» THE REQUEST:
Render the records between the line holding "Về chúng tôi (142, 828)" and the line holding "Quảng Ninh (328, 326)", inclusive, as a JSON list of strings with one string per line and no entries for blank lines.

# # # # #

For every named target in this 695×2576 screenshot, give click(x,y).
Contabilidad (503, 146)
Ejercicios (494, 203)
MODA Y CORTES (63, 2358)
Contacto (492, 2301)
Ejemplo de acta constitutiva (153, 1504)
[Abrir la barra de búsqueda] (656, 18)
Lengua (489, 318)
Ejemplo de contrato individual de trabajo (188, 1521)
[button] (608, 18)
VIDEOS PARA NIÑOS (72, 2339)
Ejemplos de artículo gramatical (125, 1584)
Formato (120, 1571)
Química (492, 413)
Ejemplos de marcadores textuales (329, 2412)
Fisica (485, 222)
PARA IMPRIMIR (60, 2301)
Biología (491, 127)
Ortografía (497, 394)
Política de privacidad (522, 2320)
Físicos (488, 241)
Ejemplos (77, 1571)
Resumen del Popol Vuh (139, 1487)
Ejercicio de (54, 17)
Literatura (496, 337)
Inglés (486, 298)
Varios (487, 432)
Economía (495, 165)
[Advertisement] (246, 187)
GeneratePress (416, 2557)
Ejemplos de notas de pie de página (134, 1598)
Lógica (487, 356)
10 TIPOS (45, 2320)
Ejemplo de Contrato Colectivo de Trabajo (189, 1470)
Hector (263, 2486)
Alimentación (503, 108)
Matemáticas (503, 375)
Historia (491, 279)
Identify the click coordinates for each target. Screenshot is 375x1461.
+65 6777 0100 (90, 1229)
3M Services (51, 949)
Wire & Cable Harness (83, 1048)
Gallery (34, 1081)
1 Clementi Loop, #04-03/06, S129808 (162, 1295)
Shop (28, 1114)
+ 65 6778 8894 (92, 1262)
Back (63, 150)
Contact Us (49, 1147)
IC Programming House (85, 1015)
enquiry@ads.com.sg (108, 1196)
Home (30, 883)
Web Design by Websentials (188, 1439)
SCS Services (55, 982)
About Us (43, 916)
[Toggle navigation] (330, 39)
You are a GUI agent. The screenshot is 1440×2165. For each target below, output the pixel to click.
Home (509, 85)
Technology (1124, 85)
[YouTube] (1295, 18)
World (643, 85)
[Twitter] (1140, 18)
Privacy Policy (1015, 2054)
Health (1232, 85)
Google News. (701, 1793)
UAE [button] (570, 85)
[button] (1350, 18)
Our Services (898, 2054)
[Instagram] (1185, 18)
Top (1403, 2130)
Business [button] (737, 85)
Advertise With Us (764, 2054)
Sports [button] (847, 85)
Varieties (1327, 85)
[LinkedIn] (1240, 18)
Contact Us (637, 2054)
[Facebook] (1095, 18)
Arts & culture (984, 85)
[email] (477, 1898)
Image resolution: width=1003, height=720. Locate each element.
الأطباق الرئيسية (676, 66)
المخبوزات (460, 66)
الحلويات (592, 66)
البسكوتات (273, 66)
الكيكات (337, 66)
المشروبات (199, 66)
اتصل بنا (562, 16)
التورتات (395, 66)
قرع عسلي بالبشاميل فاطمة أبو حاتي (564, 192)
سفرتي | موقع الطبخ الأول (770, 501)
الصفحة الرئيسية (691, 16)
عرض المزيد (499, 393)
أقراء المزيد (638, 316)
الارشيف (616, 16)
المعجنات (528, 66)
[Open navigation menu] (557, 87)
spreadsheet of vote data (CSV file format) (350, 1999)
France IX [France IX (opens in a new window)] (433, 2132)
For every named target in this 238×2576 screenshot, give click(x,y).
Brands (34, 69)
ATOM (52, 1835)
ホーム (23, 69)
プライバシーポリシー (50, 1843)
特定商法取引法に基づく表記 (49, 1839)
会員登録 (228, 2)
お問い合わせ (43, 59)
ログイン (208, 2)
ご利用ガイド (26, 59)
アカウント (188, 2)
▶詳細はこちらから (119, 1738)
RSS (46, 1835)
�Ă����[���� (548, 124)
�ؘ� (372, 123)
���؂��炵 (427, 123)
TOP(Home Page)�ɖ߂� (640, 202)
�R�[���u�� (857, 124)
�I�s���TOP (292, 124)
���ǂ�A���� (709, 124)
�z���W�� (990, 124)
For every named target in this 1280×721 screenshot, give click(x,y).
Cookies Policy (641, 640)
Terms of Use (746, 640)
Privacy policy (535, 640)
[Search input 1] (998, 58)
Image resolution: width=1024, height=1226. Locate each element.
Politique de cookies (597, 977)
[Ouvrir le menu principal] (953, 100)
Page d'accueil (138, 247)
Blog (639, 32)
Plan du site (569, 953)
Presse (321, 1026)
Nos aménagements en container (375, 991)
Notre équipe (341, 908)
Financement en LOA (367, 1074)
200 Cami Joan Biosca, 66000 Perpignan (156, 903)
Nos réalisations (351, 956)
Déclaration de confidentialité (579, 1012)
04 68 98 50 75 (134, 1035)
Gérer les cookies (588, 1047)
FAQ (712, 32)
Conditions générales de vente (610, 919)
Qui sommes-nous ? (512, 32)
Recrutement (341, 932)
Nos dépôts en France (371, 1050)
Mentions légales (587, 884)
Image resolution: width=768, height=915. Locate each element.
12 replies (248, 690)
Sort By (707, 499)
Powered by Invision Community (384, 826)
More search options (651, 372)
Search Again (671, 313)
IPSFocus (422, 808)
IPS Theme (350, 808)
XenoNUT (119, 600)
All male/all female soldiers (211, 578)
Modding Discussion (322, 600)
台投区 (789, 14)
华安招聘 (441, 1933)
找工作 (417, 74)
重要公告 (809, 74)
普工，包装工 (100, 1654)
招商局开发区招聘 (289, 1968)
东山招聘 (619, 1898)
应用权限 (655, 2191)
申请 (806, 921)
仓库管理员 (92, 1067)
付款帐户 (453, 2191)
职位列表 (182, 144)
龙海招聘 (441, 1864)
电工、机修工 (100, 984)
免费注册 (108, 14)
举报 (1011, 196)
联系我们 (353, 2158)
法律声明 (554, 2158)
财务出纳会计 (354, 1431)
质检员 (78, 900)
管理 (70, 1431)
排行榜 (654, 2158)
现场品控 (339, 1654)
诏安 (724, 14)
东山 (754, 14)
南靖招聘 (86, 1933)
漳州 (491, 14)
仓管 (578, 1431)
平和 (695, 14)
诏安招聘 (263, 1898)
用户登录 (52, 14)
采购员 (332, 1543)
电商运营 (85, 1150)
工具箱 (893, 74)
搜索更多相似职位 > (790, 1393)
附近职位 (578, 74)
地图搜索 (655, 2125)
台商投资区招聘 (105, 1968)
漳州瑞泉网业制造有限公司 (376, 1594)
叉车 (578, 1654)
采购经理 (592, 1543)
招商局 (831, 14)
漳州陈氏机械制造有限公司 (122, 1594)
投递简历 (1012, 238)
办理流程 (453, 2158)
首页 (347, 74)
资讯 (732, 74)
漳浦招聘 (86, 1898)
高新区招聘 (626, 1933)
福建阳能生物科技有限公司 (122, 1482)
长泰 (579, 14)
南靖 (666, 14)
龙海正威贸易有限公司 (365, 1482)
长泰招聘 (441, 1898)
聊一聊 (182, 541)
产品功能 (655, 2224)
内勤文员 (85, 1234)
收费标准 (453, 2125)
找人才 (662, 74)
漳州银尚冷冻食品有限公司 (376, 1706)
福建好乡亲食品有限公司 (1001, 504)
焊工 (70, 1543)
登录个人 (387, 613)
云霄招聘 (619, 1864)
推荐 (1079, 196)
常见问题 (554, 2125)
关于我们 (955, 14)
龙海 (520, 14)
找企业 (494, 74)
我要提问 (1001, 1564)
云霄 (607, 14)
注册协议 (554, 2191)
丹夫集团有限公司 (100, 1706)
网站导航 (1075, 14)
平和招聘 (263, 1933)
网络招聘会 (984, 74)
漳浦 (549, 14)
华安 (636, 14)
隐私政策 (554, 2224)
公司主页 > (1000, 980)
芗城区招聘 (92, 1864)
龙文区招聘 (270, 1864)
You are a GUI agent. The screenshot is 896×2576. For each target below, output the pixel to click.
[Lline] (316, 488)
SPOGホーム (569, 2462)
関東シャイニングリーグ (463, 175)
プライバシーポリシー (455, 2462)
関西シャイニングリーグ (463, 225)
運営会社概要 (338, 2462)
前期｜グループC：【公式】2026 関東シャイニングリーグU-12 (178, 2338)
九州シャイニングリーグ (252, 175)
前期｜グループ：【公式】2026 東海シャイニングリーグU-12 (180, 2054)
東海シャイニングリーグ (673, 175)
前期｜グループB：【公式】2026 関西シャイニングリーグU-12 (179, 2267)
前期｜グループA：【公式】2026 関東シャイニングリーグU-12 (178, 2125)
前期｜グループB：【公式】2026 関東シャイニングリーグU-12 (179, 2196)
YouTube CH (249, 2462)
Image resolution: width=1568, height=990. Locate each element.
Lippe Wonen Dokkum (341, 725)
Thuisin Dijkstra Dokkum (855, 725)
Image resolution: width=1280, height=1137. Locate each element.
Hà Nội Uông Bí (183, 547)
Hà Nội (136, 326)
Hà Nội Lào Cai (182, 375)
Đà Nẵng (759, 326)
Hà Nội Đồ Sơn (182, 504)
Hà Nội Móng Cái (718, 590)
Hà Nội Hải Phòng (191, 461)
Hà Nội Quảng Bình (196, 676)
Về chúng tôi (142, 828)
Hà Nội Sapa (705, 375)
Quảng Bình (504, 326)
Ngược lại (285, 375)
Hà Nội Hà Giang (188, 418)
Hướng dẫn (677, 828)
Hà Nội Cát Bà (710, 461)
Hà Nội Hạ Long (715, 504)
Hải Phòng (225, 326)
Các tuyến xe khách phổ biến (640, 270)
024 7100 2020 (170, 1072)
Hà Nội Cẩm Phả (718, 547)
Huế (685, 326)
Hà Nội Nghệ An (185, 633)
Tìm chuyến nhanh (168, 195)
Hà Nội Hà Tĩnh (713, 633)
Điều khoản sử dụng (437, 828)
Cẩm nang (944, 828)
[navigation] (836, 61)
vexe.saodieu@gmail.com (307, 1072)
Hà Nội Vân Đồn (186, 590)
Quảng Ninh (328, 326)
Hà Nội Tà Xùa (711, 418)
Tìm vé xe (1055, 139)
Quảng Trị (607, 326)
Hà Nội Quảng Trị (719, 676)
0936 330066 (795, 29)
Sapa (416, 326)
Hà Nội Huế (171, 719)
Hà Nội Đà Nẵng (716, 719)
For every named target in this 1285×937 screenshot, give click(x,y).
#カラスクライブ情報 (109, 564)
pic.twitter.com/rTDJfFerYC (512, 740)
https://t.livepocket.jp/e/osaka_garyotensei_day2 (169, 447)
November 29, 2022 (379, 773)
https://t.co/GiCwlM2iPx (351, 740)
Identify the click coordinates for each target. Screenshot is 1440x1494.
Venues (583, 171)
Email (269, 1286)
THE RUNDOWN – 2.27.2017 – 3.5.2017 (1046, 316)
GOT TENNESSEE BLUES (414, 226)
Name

# # # # #

» WRITTEN SOLUTION:
[
  "Về chúng tôi (142, 828)",
  "Hà Nội Sapa (705, 375)",
  "Quảng Bình (504, 326)",
  "Ngược lại (285, 375)",
  "Hà Nội Hà Giang (188, 418)",
  "Hướng dẫn (677, 828)",
  "Hà Nội Cát Bà (710, 461)",
  "Hà Nội Hạ Long (715, 504)",
  "Hải Phòng (225, 326)",
  "Các tuyến xe khách phổ biến (640, 270)",
  "024 7100 2020 (170, 1072)",
  "Hà Nội Cẩm Phả (718, 547)",
  "Huế (685, 326)",
  "Hà Nội Nghệ An (185, 633)",
  "Tìm chuyến nhanh (168, 195)",
  "Hà Nội Hà Tĩnh (713, 633)",
  "Điều khoản sử dụng (437, 828)",
  "Cẩm nang (944, 828)",
  "[navigation] (836, 61)",
  "vexe.saodieu@gmail.com (307, 1072)",
  "Hà Nội Vân Đồn (186, 590)",
  "Quảng Ninh (328, 326)"
]